Objectives:
1/ Copy the ECB speech from "Ladies and gentlemen, representatives" to "on both sides.", switching "conference" to "meeting".
2/ Resume the ECB speech on the Serbian cooperation program, writing on from its last sentence.

Document excerpt:
.....

Speech by Jörg Asmussen, Member of the Executive Board of the ECB, Belgrade, 12 December 2013

Governor Tabaković,

Ambassador Davenport,


Ladies and gentlemen, representatives of the media, dear colleagues,

Last week, Governor Tabaković was in Frankfurt for the ECB’s high-level conference where we discussed with governors and senior central bankers from all over the world the role that technical cooperation and central bank cooperation more broadly can have in raising staff and institutional capacities. The consensus was that the impact can be high when cooperation is open and honest, and there is strong commitment and dedication on both sides.

A highly successful programme

Today it is my pleasure to be in Belgrade on the occasion of the closing of the ECB-coordinated technical cooperation programme with the National Bank of Serbia. The programme has received funding from the European Commission through the Instrument for Pre-Accession Assistance. The aim of our work has been to support the National Bank of Serbia in its efforts to bring its rules, procedures and processes closer to EU central banking standards and to support the bank in preparing new legislation that implements the legal framework of the European Union. This very programme has been characterised by all the positive things that we agreed last week in Frankfurt would be important for success.

The programme we are closing today has been the ECB’s most complex and ambitious programme to date. It has covered 13 different central banking areas and has been implemented in partnership with 21 national central banks from the European System of Central Banks. More than 170 experts from EU central banks have been providing input and guidance to their Serbian colleagues and around 150 Serbian colleagues have been visiting their EU counterparts to get hands-on exposure to systems and procedures used by them in their respective central banks. Together, these experts have developed an impressive number of handbooks, guidelines and procedures, models for economic analysis, statistical systems and new primary or secondary legislative acts; this whole framework has helped the National Bank of Serbia take an important step forward towards implementing EU central banking standards.

.....

(Text and item location entries)
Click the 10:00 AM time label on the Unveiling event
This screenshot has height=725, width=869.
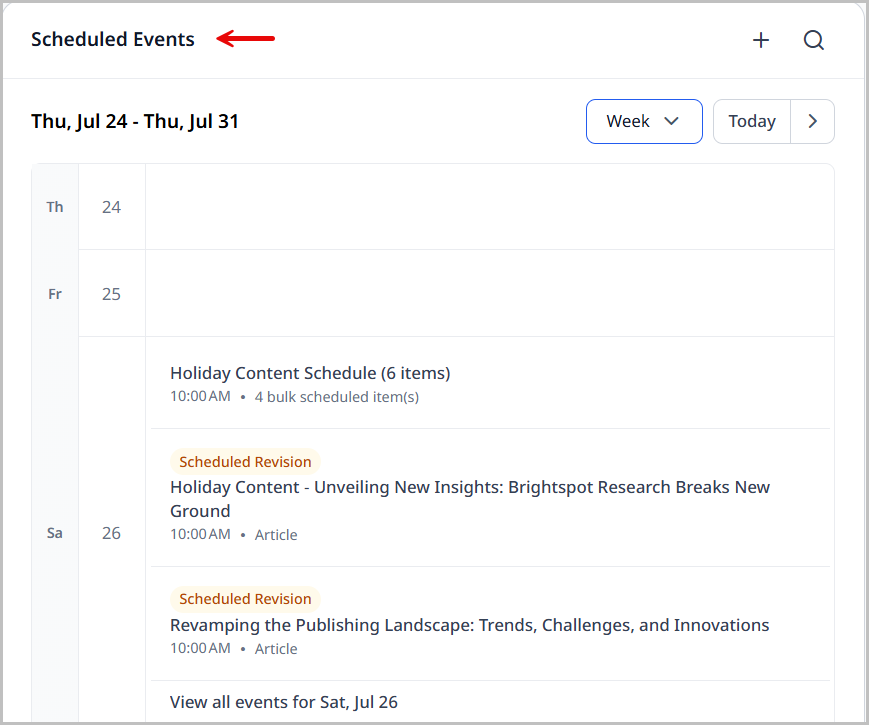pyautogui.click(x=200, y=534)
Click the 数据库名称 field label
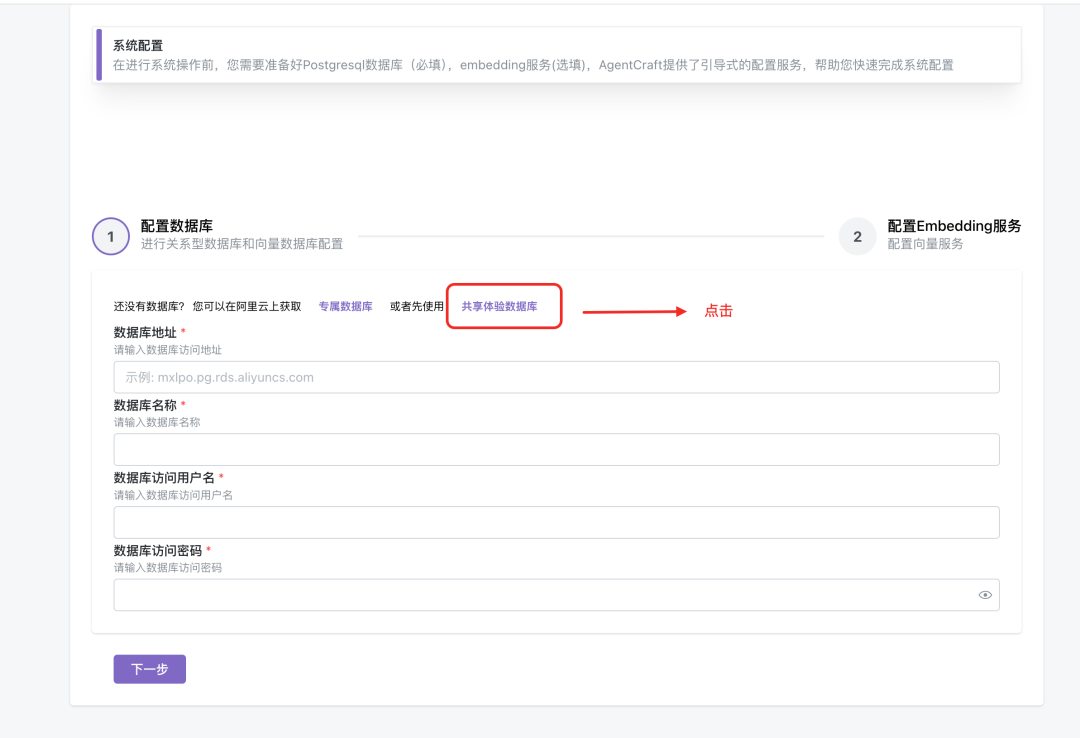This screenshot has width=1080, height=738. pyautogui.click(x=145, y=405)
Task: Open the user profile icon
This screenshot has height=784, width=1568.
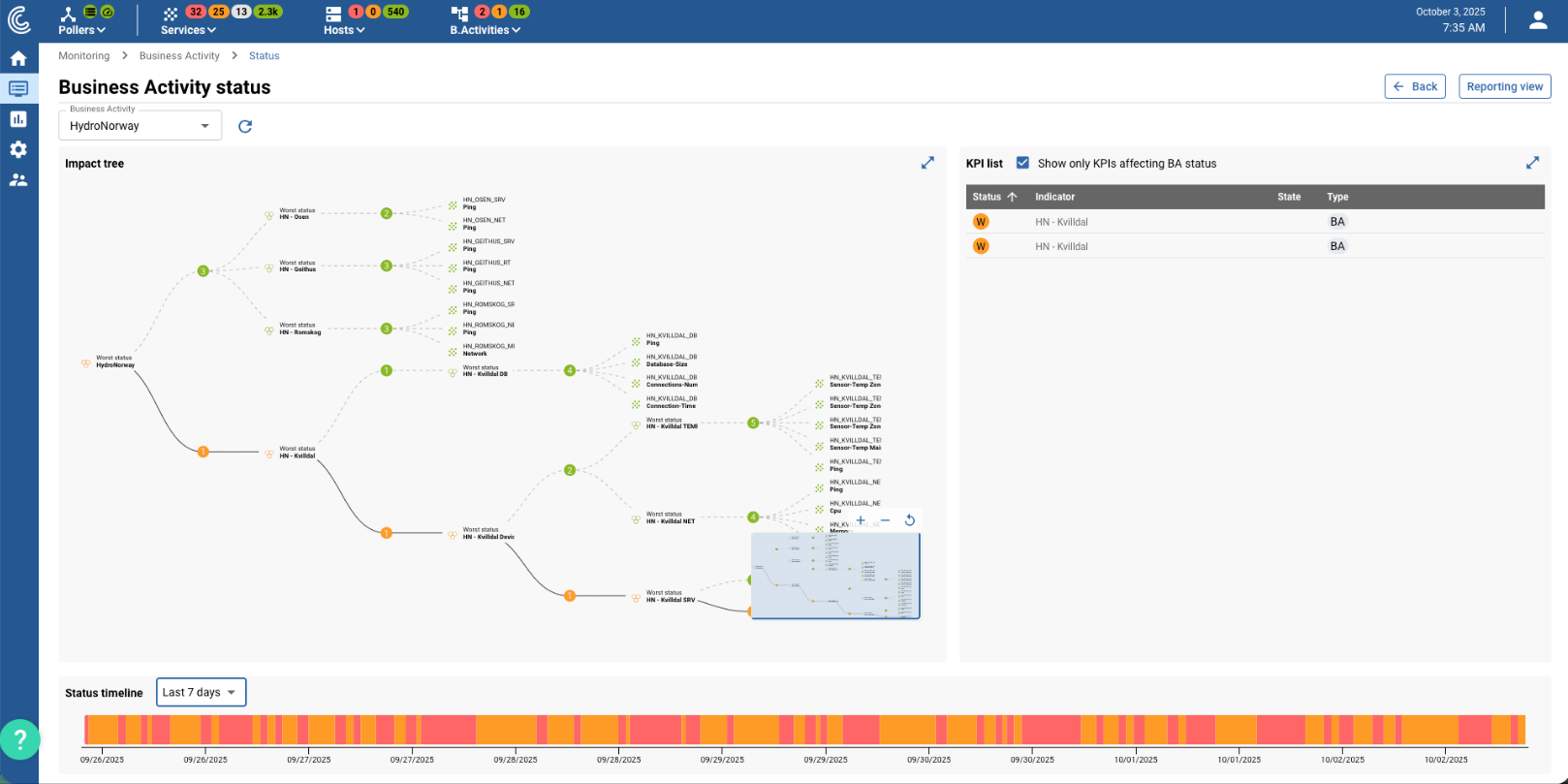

.....

Exercise results:
1/
Ladies and gentlemen, representatives of the media, dear colleagues,

Last week, Governor Tabaković was in Frankfurt for the ECB’s high-level meeting where we discussed with governors and senior central bankers from all over the world the role that technical cooperation and central bank cooperation more broadly can have in raising staff and institutional capacities. The consensus was that the impact can be high when cooperation is open and honest, and there is strong commitment and dedication on both sides.

2/
Looking back, the project got underway on 1 February 2011, when we committed to working together for 24 months. As we were approaching the end, we saw that we had reached all of our targets and objectives in a very effective and efficient way. We therefore agreed to extend the contract by 11 months and to deepen the work in three areas. This work has now too been fully completed and we are ready to close the programme.

In most of the areas covered during this time, the National Bank of Serbia will continue to implement work that we started together. You can, for instance, look forward to new and updated statistics for the balance of payments and for the financial accounts, which the National Bank of Serbia plans to start publishing in the next few years. It also has new analytical tools for both macroeconomic and financial stability analysis, allowing it to speak with a stronger voice in the national and international debate. These are only a couple of examples of what this programme has achieved. Obviously the work does not end here. There are still areas within the National Bank of Serbia that need upgrading before it joins the European System of Central Banks. In addition, the EU continues to update rules, regulations and best practices, which means that the target is always moving.

Let me turn to a few points that are not directly linked to the programme, but are important as they relate to current challenges in the EU as well as in Serbia.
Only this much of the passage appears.